## YOUR TASK
Your answer must be every line of the data that contains "accomplish".

## PROVIDED DATA
^^^^^^^^
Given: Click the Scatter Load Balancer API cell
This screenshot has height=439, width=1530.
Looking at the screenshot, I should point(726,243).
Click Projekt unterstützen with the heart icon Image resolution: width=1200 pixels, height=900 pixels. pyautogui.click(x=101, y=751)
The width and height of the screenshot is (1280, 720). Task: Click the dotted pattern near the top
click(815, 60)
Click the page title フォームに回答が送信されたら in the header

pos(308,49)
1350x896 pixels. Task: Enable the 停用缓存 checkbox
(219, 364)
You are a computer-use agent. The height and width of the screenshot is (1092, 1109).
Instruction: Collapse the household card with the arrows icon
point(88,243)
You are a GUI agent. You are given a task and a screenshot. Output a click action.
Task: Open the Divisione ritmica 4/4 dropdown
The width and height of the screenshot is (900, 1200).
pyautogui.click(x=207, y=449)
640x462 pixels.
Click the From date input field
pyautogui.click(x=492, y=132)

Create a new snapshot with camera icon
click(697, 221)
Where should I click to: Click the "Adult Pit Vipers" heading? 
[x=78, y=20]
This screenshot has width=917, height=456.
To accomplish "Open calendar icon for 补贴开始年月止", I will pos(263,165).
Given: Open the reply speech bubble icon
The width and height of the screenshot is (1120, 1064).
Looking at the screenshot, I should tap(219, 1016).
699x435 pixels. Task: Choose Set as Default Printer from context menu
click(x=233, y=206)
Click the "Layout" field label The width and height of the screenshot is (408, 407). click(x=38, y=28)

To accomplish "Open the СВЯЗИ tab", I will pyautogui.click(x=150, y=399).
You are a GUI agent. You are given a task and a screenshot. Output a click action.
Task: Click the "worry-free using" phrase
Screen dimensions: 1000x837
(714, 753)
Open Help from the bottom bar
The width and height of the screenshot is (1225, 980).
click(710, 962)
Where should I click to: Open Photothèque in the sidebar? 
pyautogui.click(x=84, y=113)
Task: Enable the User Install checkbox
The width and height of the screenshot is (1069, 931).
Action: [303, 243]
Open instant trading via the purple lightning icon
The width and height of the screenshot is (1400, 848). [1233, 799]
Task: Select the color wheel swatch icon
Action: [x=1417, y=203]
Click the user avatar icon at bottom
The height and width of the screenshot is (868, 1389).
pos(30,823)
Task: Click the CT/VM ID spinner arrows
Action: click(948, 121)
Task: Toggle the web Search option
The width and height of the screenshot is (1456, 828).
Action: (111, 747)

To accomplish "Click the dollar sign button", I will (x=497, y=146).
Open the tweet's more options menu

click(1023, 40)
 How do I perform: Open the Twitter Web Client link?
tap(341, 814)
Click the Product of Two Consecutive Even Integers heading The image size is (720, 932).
^^^^^^^^
## RESULT
To accomplish "Open calendar icon for 补贴开始年月止", I will pos(263,165).
To accomplish "Open the СВЯЗИ tab", I will pyautogui.click(x=150, y=399).
To accomplish "Click the dollar sign button", I will (x=497, y=146).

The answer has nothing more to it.